Participants in the bipartisan debt-reduction talks are clearly buckling down. With an exceedingly tight schedule in place, negotiators met yesterday, and have additional meetings scheduled for every day this week. The House will be in recess next week, but several leaders have agreed to stick around for additional talks, with the hopes of wrapping up a deal before the 4th of July.
And if you listen to the various players, or sources close to them, you hear plenty of optimism. Indeed, the successful completion of these negotiations appears to be a foregone conclusion — it’s just a matter of hammering out the terms.
I can’t help but wonder, though, where all this optimism is coming from, and whether it makes any sense at all.
Yesterday, for example, the Democratic chairman of the Senate Budget Committee sounded an awful lot like a conservative Republican, saying he’d oppose a deal if it cuts “only” $2 trillion.
Sen. Kent Conrad (D-N.D.) said the goal of slicing more than $2 trillion from the federal budget by 2021 falls far short of the savings needed to stabilize borrowing, reenergize the economy and avert the threat of a debt crisis.
“A $2 trillion package sounds big, but I think most serious observers would tell you that it takes a package of at least $4 trillion to fundamentally change the trajectory we’re on,” Conrad told reporters. “In the context of our debt, which is nearly $15 trillion and is headed for $25 trillion, $2 trillion over 10 years does not do the job.” […]
Conrad said he would agree to raise the debt limit for no longer than six months without a more serious effort to reduce future borrowing.
If this is what a leading Democrat is saying, imagine what Republicans are saying.
Indeed, we don’t have to imagine. Some Republicans are demanding that Social Security cuts be included in the talks. Minority Whip Jon Kyl (R-Ariz.), the chief Senate Republican negotiator in the talks, reiterated his belief this week that policymakers must tackle the debt, but he doesn’t want any additional revenue coming in at all. Other Republicans are making clear they won’t go along with any deal that cuts defense spending.
Tell me again why we’re supposed to be optimistic?

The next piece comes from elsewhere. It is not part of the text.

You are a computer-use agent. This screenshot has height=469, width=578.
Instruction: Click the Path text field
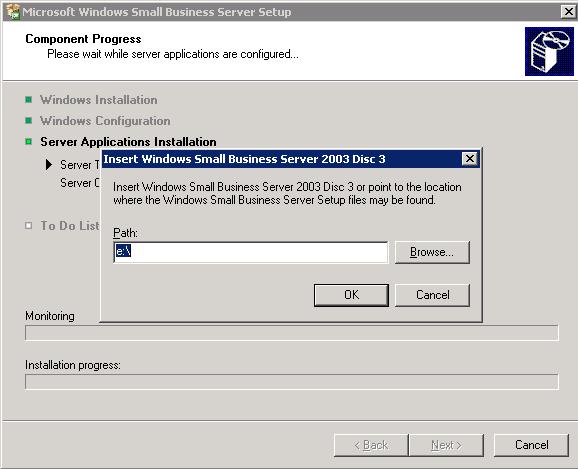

Also keep in mind, if the talks fail to produce a deal that can pass, Republicans haven’t left themselves a back door. This remains a hostage situation — give the GOP the cuts it wants or they’ll block a debt-ceiling increase and create a recession on purpose. They’re no longer in a position in which they can say, “Well, we gave it a shot but the negotiations broke down. Let’s just go ahead and do the right thing now.”
It’s too late for that.
And just for the record, in case this point gets lost in the coverage and scuttlebutt, the fact that these talks are even occurring is ridiculous. With a weak economy and high unemployment, the fact that Washington’s most powerful officials are ignoring what matters and focused exclusively on taking money out of the economy — tackling a crisis that doesn’t exist while ignoring a crisis that does exist — borders on insane.